Unfortunately, this pattern isn't the norm, and all of us as sales professionals can stop this behavior with some simple planning...to PLAN. Let's discuss some really key principles of planning and allow me to humbly make a few suggestions to dramatically change your effectiveness at work (or home):
- Did you know there are over a thousand scientific studies on the effectiveness of short, simple planning methods? A PubMed search reveals these easily and should be enough for even the most skeptical salespeople to realize there's something actually happening here.
- Planning for your success in work or at home is an age-old concept, going back way before there were personal computers, task managers, PalmPilot's, Day-Planners or even hand-written accounting journals. Planning can be as simple as two things: 1) A little bit of time; 2) a piece of paper and something to write with. With today's modern computerized tools, it makes it even simpler.
- Have you heard this age-old wisdom: Failing to Prepare is Preparing for Failure. True today just as it's always been. If you don't invest time in preparing for your life, it will go wherever it wants to. Sometimes this isn't the best road to travel.
- I believe in the practice of planning for: tomorrow, next week, next month, next quarter, next year and 3-5 year strategic planning. You can do this for your work, but it works wonders for your personal life as well. Need a tool to help? Franklin Covey makes it easy. So does plain-old calendaring (like Outlook).
- The 5/5 Rule for day to day planning. The last five minutes of your work day, stop and plan the next day. What needs to get done? What item has priority over others? What resources will you need to accomplish your daily tasks? The first five minutes of your work day is more of the same. If you invest the 5/5 each day, you'll increase your productiveness about 20%. Pretty sweet for ten minutes.

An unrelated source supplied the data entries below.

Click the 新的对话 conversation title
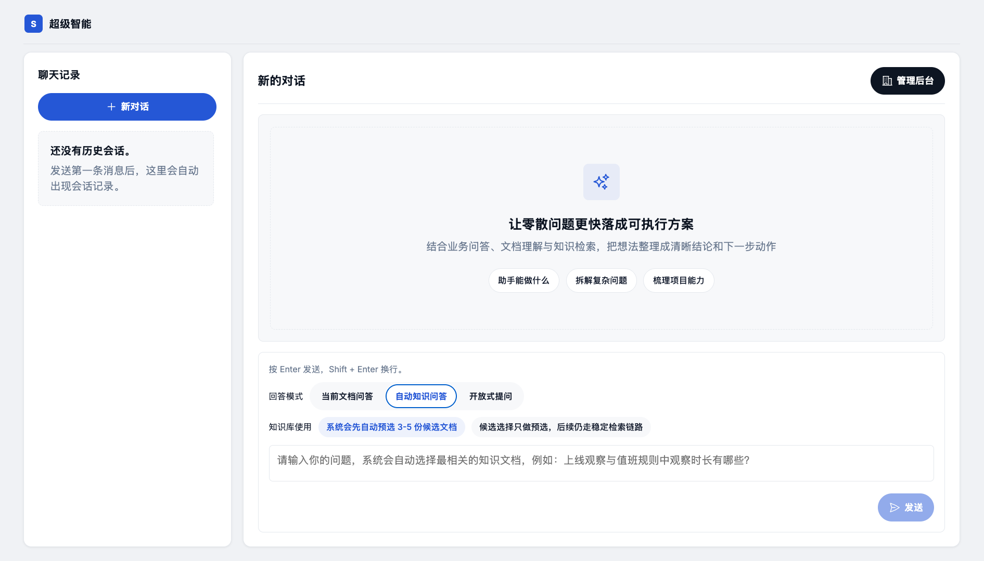Screen dimensions: 984x561 coord(282,81)
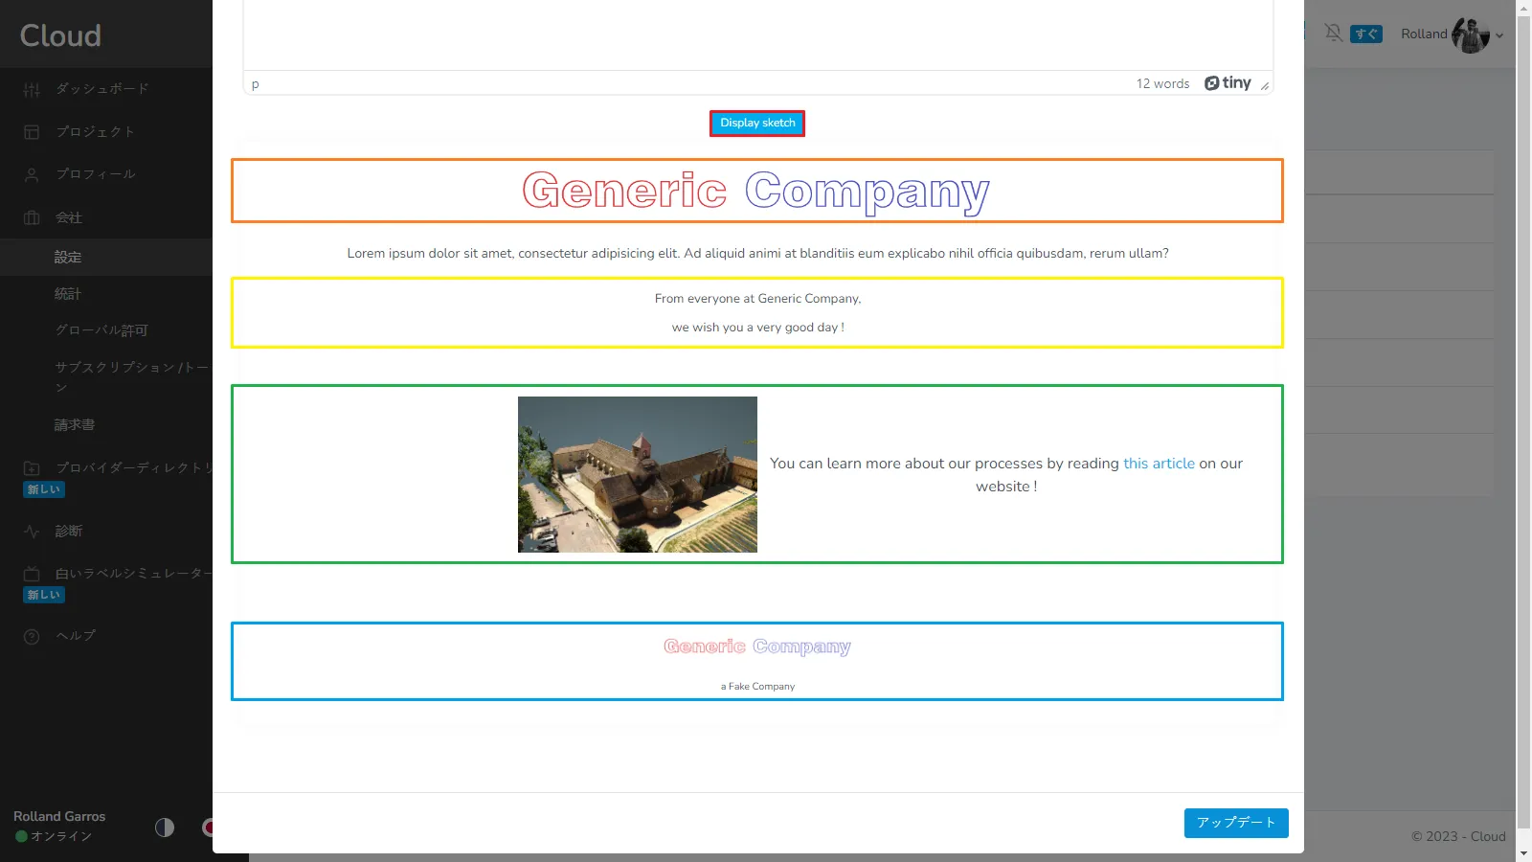Click the ヘルプ question mark icon
The height and width of the screenshot is (862, 1532).
32,637
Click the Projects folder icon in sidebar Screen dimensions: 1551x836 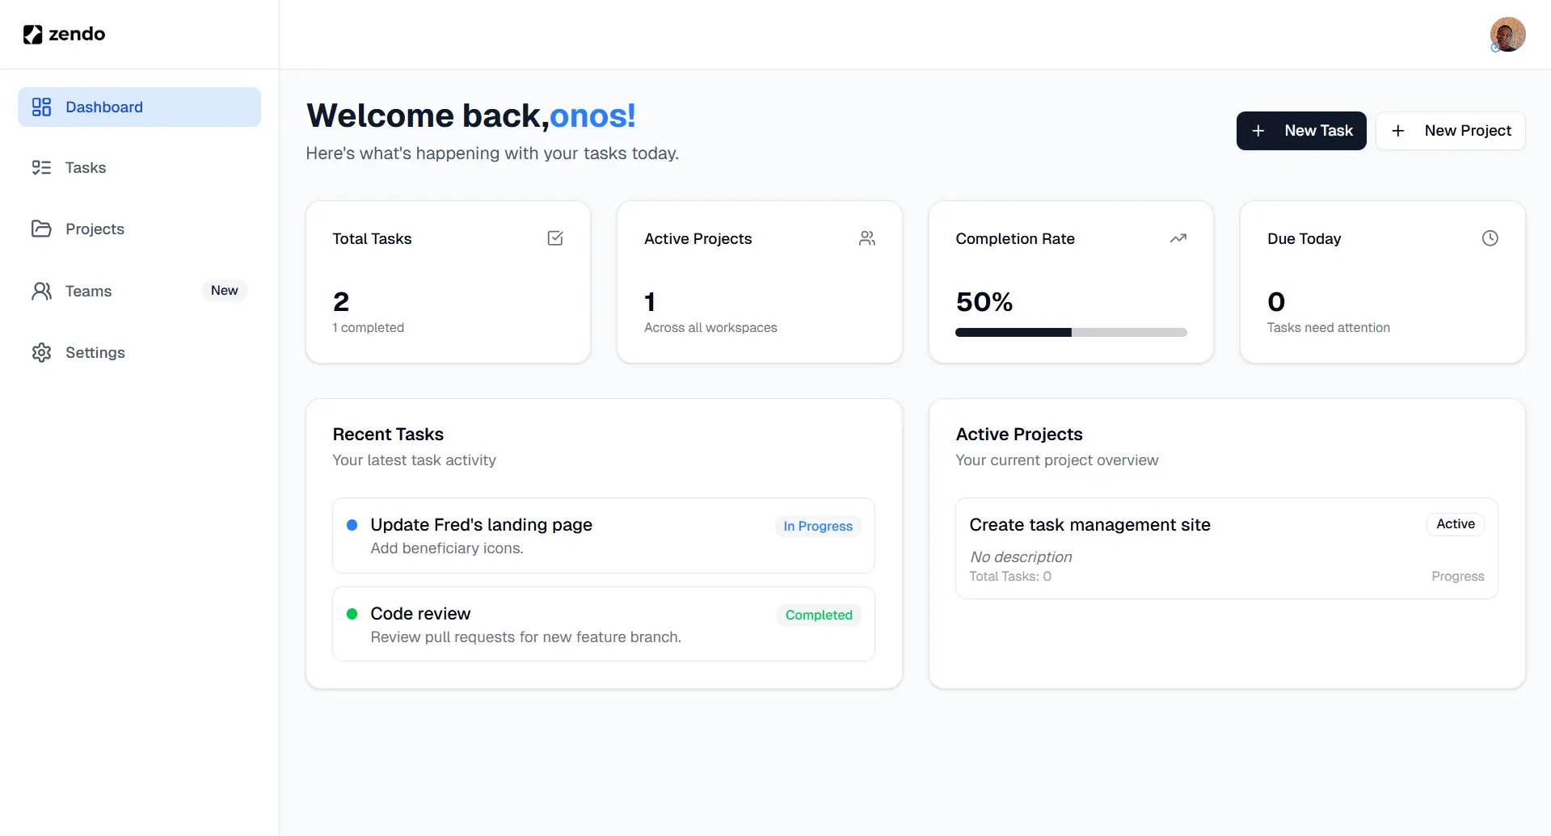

- Monthly, Quarterly, Annual Goals. These need to be a bit more scripted based on your specific career and job. As salespeople, we can certainly understand what we need to sell for these time-frames but there are other tasks and projects that require more thought. Here's some examples: What career education needs to be accomplished? What books should be read? What training classes do I need to attend? How do I plan to get to a higher compensation model? What requirements need to be met for me to get promoted?
- Three to Five Year Strategic Planning. This is the one that most of us put off. Unfortunately, this type of planning is really some of the most important time-spent to accomplish longer term goals. When I ask sales candidates this question in the interview process, 90% have not thought this through. "Where do you envision yourself in 3-5 years?" I always follow-up with the following question: "What planning are you doing to realize these goals?"
Do more with less. Be more productive. Create efficiency in your sales and personal life. Get what you want by planning it in advance. Take the time today to sharpen Covey's proverbial saw.